> INSTRUÇÕES
Com base no texto abaixo sobre o Tema 1389, responda:
1. Quem é o ministro relator do Tema 1389?
2. Qual lei regula a terceirização?
3. Contra qual empresa foi apresentada a reclamação trabalhista que deu origem ao Tema 1291-RG?

> TEXTO DA PÁGINA
Abrangência excessivamente ampla trouxe para o debate situações que não se relacionam com as controvérsias jurídicas colocadas
Priscila Dibi Schvarcz, Renan Bernardi Kalil no Jota
O reconhecimento do Tema 1389 de repercussão geral pelo Supremo Tribunal Federal fará com que ocorra um debate a respeito de três controvérsias relacionadas à contratação de trabalhadores.
Especificamente, uma delas versa a respeito da “licitude da contratação civil/comercial de trabalhador autônomo ou de pessoa jurídica para a prestação de serviços, à luz do entendimento firmado pelo STF no julgamento da ADPF 324, que reconheceu a validade constitucional de diferentes formas de divisão do trabalho e a liberdade de organização produtiva dos cidadãos”.
O ministro relator, Gilmar Mendes, ao tratar do alcance do caso, frisou que o debate não se limita aos contratos de franquia – tema que deu origem ao processo –, mas também abrangerá, dentre outras atividades, o trabalho de motoboys e entregadores.
Apesar de a decisão não mencionar expressamente que engloba a atividade desenvolvida por esses trabalhadores por meio de plataformas digitais, o ministro relator já sinalizou nesse sentido. Contudo, tratar a situação dos entregadores e motoboys no âmbito do Tema 1389 é um equívoco por pelo menos três razões fundamentais.
A primeira é que esse movimento coloca em um único cesto conceitos jurídicos substancialmente distintos cujo tratamento conjunto mais atrapalha do que ajuda. O trabalho via plataformas digitais é um fenômeno recente que desafia paradigmas tradicionais e que, como diversos ministros do STF já reconheceram expressamente em votos anteriores, merece um olhar alinhado com o uso das novas tecnologias no mundo do trabalho.
A pejotização, por outro lado, envolve a simulação fraudulenta na contratação civil/comercial de um trabalhador quando presentes os requisitos da relação de emprego, em flagrante violação ao princípio da primazia da realidade e ao art. 9º da CLT, que considera nulos os atos praticados com o objetivo de desvirtuar a aplicação dos preceitos contidos na legislação trabalhista.
A terceirização, por sua vez, é a prestação de serviços por uma empresa a terceiros, estando regulada pela Lei 6.019/74, alterada pela reforma trabalhista, e com parâmetros constitucionais já claramente estabelecidos pelo STF na ADPF 324 e no Tema 725-RG, configurando matéria jurídica com contornos próprios e específicos.
A segunda razão, de ordem processual e igualmente relevante, é que já existe um caso com repercussão geral reconhecida e que se aproxima muito mais da realidade fática e jurídica desses trabalhadores do que o caso examinado no Tema 1389.
O Tema 1291-RG, de relatoria do ministro Edson Fachin, que trata especificamente do “reconhecimento de vínculo empregatício entre motorista de aplicativo de prestação de serviços de transporte e a empresa administradora da plataforma digital”, teve origem em uma reclamação trabalhista apresentada por uma trabalhadora em face da Uber.

> MATERIAL
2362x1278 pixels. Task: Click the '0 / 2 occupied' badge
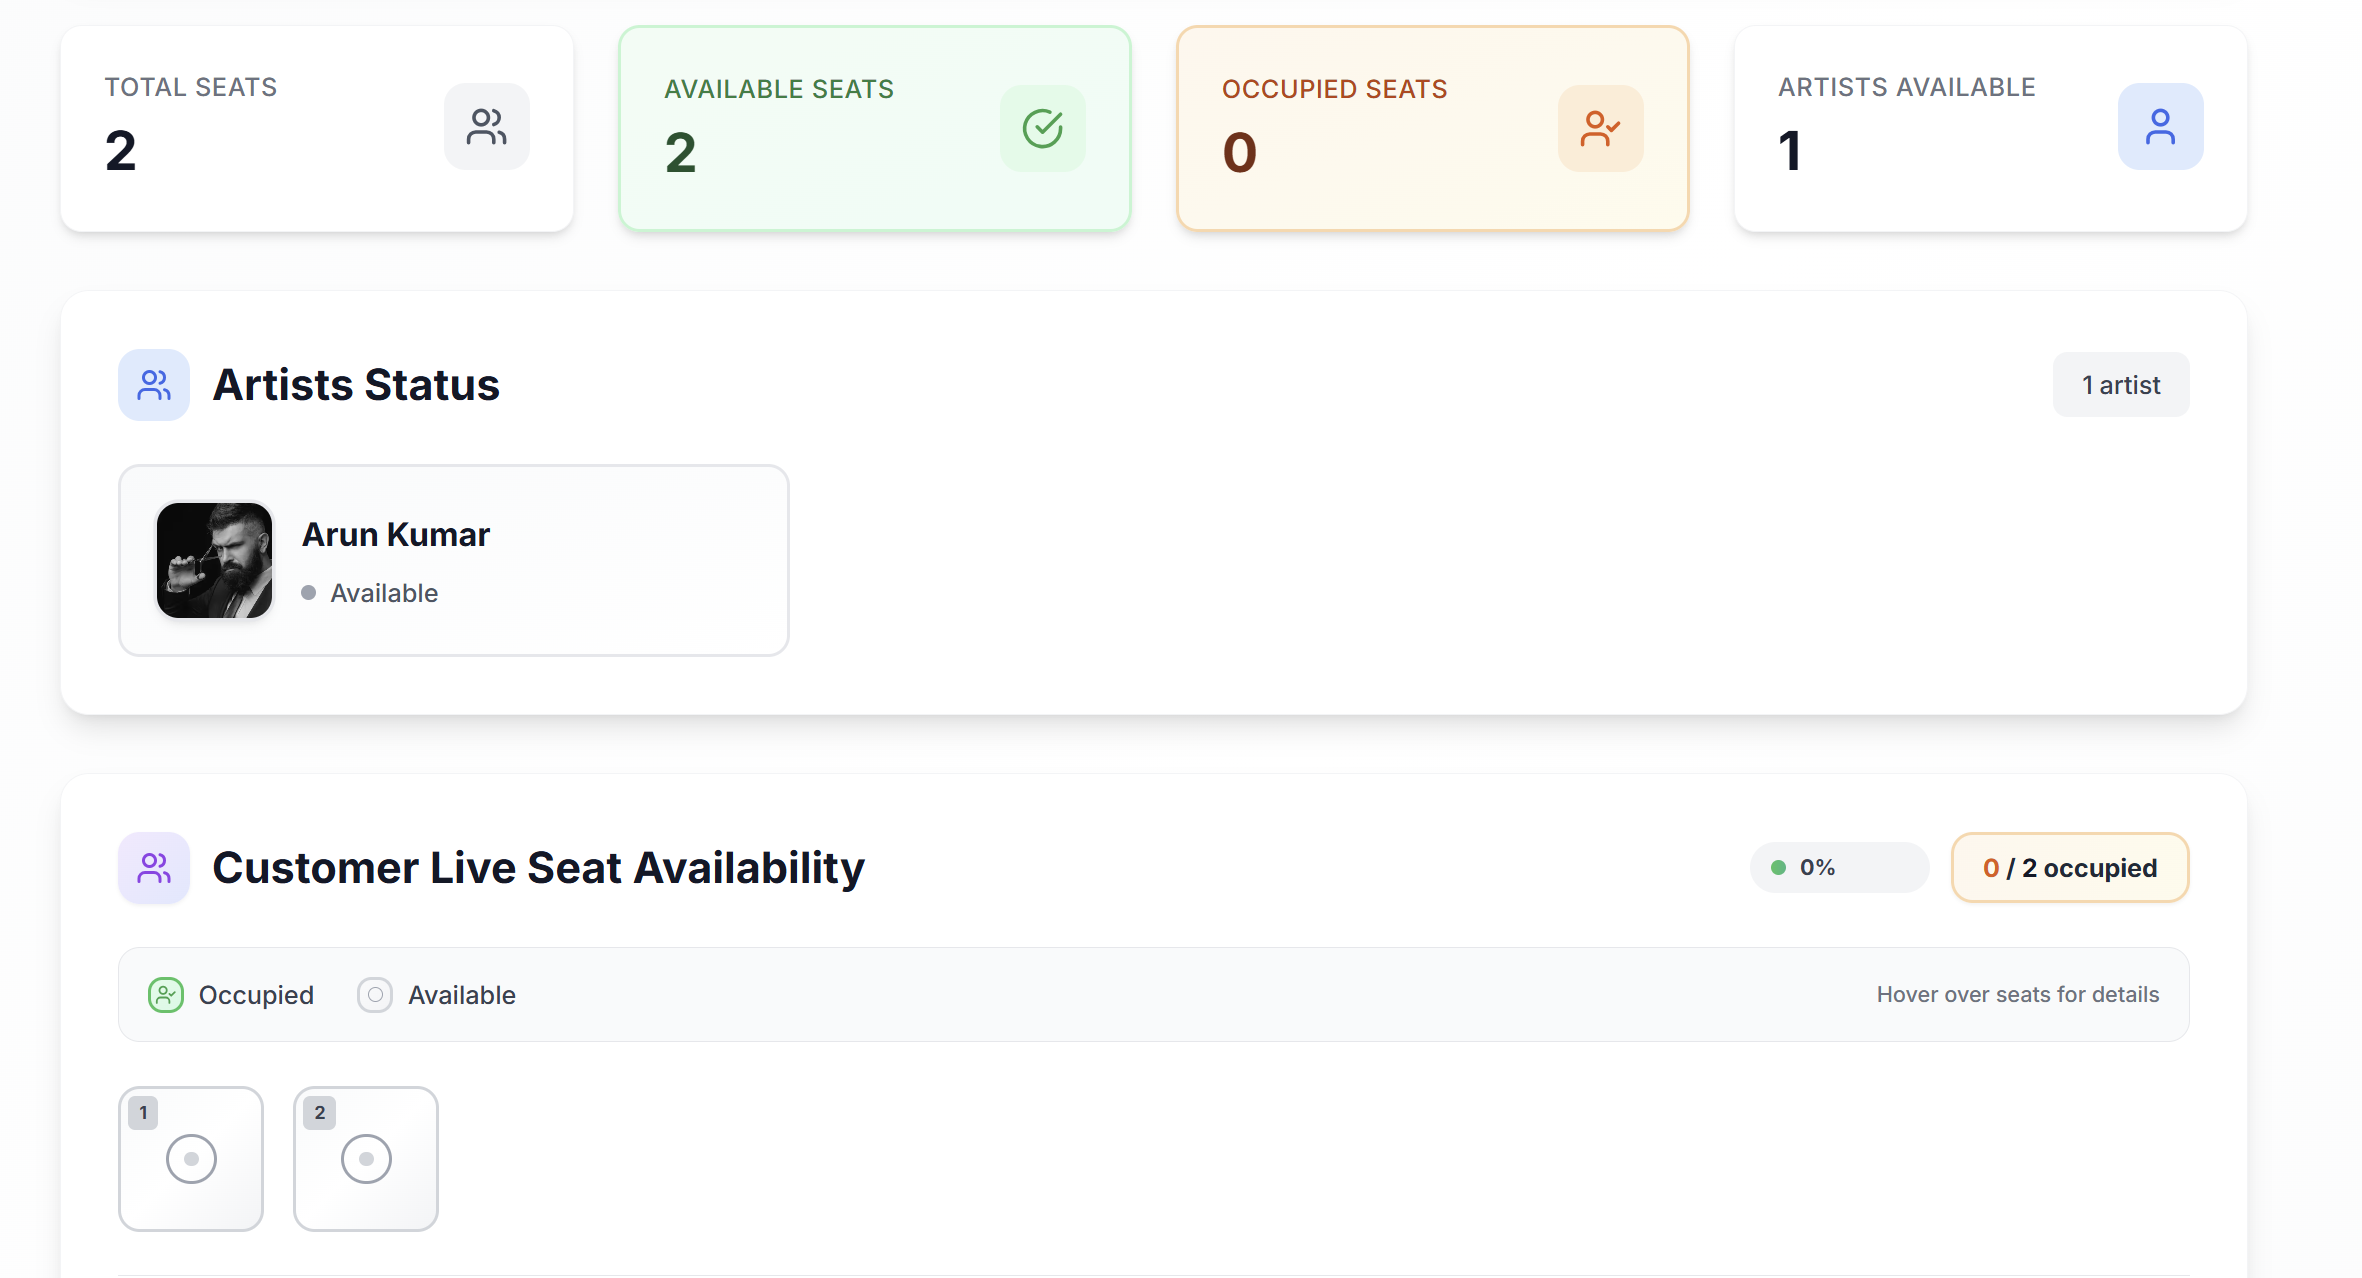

> RESPOSTA
1. Gilmar Mendes.
2. A Lei 6.019/74.
3. Uber.